Instruções da tarefa: Pode reescrever o texto sobre a Operação Anjo de "Mais do que" até "ganhou contornos concretos.", substituindo "quinta-feira" por "sexta-feira"?

Trecho:
◆ ◆ ◆ ◆ ◆

Mais do que a caracterização do esquema das rachadinhas, linha de acusação com robustez para apresentação de denúncia contra o senador Flávio Bolsonaro (Republicanos-RJ) e seu ex-assessor parlamentar Fabrício Queiroz, preso na quinta-feira, o maior estrago da Operação Anjo para o Palácio do Planalto é o avanço da investigação sobre a relação do clã Bolsonaro com as milícias cariocas. O que era uma possibilidade, muito explorada politicamente nas ruas e nas redes sociais pela oposição ao presidente da República, ganhou contornos concretos.

◆ ◆ ◆ ◆ ◆

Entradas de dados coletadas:
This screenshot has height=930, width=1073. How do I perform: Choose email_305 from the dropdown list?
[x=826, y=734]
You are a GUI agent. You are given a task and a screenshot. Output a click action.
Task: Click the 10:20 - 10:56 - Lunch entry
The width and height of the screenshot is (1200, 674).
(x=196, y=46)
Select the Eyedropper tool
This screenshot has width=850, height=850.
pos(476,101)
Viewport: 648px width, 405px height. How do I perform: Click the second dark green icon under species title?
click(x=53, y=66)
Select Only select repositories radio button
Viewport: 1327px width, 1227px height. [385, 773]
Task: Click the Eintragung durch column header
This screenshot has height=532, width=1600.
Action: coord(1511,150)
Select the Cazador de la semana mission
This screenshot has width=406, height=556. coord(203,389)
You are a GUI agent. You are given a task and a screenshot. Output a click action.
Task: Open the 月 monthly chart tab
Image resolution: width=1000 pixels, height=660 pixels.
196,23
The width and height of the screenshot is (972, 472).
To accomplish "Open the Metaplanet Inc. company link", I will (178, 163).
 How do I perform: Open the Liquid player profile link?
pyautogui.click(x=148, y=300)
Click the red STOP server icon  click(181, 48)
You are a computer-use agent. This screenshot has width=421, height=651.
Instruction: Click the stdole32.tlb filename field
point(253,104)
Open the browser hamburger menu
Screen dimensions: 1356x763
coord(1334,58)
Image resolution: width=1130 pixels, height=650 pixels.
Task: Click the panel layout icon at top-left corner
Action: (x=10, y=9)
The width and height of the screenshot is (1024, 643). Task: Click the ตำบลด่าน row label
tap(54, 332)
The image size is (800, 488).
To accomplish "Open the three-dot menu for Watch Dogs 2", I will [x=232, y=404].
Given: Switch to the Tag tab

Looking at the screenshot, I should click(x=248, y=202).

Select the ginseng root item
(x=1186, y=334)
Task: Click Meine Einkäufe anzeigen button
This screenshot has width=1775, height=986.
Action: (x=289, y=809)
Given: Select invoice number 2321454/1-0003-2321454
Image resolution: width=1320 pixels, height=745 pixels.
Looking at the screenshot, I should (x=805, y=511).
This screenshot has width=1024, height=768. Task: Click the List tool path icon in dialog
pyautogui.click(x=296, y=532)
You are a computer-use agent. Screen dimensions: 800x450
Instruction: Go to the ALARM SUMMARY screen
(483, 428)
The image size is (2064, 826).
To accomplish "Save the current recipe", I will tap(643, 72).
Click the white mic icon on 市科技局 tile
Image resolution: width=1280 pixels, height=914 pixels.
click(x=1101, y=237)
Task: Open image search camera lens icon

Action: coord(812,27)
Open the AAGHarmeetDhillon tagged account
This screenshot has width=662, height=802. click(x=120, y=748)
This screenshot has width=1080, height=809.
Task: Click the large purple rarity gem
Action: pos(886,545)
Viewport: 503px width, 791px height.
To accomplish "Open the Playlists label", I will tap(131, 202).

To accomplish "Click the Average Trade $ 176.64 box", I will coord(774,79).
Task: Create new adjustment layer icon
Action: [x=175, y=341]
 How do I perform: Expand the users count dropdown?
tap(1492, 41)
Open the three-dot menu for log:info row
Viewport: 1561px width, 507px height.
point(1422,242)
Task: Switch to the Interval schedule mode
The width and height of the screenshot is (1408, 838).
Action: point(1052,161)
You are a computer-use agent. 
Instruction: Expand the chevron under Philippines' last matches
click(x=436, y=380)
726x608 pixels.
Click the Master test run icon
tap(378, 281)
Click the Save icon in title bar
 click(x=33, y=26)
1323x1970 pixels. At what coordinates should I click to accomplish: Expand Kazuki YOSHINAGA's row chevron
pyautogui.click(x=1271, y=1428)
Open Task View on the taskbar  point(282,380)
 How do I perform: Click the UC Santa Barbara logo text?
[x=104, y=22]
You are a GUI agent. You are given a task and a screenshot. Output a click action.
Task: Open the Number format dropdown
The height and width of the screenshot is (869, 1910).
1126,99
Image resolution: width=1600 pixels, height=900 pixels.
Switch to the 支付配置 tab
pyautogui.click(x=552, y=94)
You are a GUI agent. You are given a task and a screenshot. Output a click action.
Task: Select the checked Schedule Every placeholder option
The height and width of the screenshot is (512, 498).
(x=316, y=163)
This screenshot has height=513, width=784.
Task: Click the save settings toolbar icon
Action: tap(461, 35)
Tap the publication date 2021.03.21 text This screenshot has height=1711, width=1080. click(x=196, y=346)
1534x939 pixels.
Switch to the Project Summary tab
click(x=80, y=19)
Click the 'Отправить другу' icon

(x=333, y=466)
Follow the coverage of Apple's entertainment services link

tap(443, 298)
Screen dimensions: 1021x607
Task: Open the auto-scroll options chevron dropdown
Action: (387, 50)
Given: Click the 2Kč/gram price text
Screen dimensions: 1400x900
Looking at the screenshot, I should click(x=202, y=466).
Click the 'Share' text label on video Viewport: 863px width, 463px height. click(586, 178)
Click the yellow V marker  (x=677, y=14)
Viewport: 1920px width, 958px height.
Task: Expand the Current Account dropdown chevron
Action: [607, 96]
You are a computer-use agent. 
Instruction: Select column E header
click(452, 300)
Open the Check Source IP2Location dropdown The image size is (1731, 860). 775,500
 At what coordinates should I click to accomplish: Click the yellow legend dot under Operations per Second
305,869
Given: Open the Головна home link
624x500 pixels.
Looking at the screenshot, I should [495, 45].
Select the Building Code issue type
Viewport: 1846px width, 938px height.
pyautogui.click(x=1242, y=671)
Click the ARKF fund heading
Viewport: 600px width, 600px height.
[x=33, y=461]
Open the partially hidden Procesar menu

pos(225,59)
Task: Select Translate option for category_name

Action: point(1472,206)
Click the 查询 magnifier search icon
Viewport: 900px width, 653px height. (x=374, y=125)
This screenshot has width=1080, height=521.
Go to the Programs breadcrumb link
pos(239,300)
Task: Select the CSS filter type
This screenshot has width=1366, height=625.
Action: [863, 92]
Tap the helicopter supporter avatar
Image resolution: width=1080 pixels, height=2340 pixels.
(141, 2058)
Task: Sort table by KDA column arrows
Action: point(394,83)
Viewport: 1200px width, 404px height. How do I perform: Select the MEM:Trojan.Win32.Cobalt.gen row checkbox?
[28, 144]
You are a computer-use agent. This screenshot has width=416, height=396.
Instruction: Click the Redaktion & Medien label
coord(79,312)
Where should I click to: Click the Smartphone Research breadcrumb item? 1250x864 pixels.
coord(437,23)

◆ ◆ ◆ ◆ ◆

Exercício resolvido:
Mais do que a caracterização do esquema das rachadinhas, linha de acusação com robustez para apresentação de denúncia contra o senador Flávio Bolsonaro (Republicanos-RJ) e seu ex-assessor parlamentar Fabrício Queiroz, preso na sexta-feira, o maior estrago da Operação Anjo para o Palácio do Planalto é o avanço da investigação sobre a relação do clã Bolsonaro com as milícias cariocas. O que era uma possibilidade, muito explorada politicamente nas ruas e nas redes sociais pela oposição ao presidente da República, ganhou contornos concretos.